While the most recent crypto bull run may have caught the attention of casual investors as it extended beyond 2020 and into the first two quarters of this year, the events of the last week have reinforced the inherently volatile nature of this asset class.
More specifically, a recent crash has seen crypto losses eclipse a staggering $1.3 trillion, with this coming just two weeks after the market achieved an all-time high.
With this in mind, you may be better served by targeting more staid and traditional asset classes in the near-term. These include:
- Stocks and Funds
We’ll start with stocks and funds, which should arguably comprise the majority of any balanced investment portfolio (especially one that aims to deliver sustainable and long-term gains).
Typically, stocks represent ownership in profit-generating and private companies, affording investing a secure store of wealth that can hold particular value during times of economic tumult.
There are various types of stocks available depending on your risk outlook too, from emerging small cap entities that have the potential for high growth in the future to blue-chip dividend shares that deliver consistent (albeit modest) gains.
Arguably, bonds provide an even greater store of long-term wealth, as they can mature over a period of 10, 20 and even 30 years. There are various iterations of this asset class too, including corporate, government, municipal and even international bonds.
- Exchange Traded Funds (ETFs) and Mutual Funds
While one of the main benefits of stocks is that they offer access to a tangible and secure store of wealth, it is possible to invest in such entities without assuming ownership of the underlying financial instrument.

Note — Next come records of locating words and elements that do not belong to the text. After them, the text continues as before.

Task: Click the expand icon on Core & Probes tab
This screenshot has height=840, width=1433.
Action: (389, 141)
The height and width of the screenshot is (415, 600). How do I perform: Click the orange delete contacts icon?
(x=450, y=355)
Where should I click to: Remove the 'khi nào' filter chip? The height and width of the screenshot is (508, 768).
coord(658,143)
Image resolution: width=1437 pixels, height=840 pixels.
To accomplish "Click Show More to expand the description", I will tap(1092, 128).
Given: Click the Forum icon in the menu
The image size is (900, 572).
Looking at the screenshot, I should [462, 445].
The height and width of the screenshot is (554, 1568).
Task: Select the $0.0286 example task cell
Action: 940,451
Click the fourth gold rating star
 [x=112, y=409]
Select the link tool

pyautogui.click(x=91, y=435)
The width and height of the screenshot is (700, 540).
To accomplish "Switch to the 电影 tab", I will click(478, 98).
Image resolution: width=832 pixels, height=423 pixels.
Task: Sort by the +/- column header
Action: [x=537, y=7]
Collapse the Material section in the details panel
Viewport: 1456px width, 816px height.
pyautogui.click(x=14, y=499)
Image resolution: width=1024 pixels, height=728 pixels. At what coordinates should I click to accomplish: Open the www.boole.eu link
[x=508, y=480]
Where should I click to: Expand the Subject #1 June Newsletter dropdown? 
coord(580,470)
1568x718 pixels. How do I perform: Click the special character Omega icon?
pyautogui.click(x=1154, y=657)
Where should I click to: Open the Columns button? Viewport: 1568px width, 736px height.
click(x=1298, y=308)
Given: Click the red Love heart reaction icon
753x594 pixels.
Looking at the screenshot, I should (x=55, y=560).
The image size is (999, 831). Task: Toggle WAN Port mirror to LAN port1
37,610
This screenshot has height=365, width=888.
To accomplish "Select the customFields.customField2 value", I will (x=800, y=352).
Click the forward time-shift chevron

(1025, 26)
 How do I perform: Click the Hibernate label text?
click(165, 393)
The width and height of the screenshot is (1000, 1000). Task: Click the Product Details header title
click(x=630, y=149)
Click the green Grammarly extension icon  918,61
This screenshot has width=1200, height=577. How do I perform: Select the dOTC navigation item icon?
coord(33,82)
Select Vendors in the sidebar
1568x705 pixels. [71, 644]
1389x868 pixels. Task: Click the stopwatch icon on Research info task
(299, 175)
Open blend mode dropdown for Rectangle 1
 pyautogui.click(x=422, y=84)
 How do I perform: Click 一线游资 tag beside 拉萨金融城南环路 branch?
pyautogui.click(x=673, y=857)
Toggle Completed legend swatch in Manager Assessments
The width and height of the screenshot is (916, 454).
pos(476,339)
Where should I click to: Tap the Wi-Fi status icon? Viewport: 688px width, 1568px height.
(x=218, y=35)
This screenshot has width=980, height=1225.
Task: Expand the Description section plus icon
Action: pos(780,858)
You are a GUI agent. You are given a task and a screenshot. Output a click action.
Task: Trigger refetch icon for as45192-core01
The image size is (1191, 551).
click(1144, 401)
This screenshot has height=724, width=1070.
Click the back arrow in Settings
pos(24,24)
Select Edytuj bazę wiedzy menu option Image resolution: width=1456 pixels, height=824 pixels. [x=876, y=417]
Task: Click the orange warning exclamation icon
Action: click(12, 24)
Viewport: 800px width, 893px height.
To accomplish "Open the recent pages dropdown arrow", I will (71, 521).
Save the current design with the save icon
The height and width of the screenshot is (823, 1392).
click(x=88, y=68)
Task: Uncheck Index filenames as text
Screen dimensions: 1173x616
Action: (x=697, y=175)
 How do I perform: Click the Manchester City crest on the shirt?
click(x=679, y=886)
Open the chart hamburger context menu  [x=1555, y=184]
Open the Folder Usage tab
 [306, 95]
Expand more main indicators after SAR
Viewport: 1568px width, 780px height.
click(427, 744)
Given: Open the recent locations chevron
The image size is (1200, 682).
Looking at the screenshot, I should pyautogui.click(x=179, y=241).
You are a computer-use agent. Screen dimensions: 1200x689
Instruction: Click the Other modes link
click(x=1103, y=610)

You can achieve this by leveraging mutual funds and ETFs, which essentially serve as individual portfolios that include a large number of different stocks and bonds. Such funds offer access to a balanced and instantly diversified selection of assets, which can help to minimise risk and exposure in real-time.
What’s more, such funds are often professionally managed, creating an additional layer of security when investing your finds.
This type of vehicle is particularly ideal for beginners, who may be new to the market and struggle to grasp the complexities of investing.
- Forex and Currencies
We close with the forex market, which is a vast, global entity in which more than 170 currencies can be traded on a daily basis. This differs from the previous entries on our list in numerous ways, especially from the perspective of volatility, leverage and the liquidity of major currencies such as the US dollar (USD).
Currencies are classed as derivative assets that can be traded on margin, which affords two critical advantages to traders.
Firstly, forex traders don’t have to assume ownership of the underlying currency or pair, enabling them to profit through speculation and the various price movements that occur every day.
Secondly, the margin-based nature of currency trading lets traders secure inflated leverage (often up to 100:1), which means that they can control disproportionately large trading positions with relatively small cash deposits.